Il est frappant, dans ce contexte, de voir les dirigeant·es expliquer qu’il faudrait faire un arbitrage entre économie et santé. Pour certain·es économistes hétérodoxes, ce faux arbitrage révèle les terribles insuffisances de la théorie économique dominante. D’autres s’interrogent : quand les plus riches participeront-ils à l’effort face à la crise sanitaire et économique ? Pendant la pandémie, l’accumulation de profit ne s’est pas arrêtée : par exemple, les assureurs en profitent pour augmenter leurs tarifs et la course aux armements continue, avec de nouveaux niveaux record des dépenses militaires mondiales. Dans le monde hispanophone, avec le hashtag #QuePaguenLosRicos ("que les riches paient cette crise"), la demande pour un impôt extraordinaire sur les grandes fortunes fait boule de neige. Au Pérou, le gouvernement annonce timidement des mesures dans ce sens, mais qui restent en deçà de ce que la situation exige.

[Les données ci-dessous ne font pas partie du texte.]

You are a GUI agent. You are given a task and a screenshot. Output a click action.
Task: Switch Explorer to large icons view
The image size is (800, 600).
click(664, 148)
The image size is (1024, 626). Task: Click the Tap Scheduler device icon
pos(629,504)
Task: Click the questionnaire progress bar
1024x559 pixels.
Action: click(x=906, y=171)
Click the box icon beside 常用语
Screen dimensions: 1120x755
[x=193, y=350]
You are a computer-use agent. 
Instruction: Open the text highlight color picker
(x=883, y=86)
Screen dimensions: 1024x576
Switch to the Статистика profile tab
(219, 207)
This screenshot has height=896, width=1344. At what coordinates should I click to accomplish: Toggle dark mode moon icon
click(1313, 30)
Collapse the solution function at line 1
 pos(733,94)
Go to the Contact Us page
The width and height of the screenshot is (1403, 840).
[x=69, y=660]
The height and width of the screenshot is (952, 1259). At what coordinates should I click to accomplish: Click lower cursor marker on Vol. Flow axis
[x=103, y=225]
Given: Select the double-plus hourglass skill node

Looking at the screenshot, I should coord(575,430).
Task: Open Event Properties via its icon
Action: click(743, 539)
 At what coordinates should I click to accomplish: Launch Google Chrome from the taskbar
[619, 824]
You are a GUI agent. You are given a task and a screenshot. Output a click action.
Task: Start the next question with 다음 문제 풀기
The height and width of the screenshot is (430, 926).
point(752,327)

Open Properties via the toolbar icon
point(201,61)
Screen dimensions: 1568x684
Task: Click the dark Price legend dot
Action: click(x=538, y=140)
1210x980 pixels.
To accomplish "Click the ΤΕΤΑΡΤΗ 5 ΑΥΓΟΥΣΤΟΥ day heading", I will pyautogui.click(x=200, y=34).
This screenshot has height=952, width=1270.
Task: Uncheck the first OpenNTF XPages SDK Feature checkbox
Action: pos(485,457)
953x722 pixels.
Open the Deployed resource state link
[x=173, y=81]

Pour le Comité pour l’abolition des dettes illégitimes (CADTM), en comparaison avec l’intervention des banques centrales qui avait été massive à après 2008, l’intervention de celles-ci, à partir de mars-avril 2020, est encore plus colossale. Selon cette association, il faudrait exproprier les banquiers et socialiser le secteur bancaire. D’autres mesures sont imaginées, comme la création d’une monnaie hélicoptère qui permettrait de court-circuiter le secteur bancaire privé pour financer la dépense de l’État de sortie de crise et le green deal européen.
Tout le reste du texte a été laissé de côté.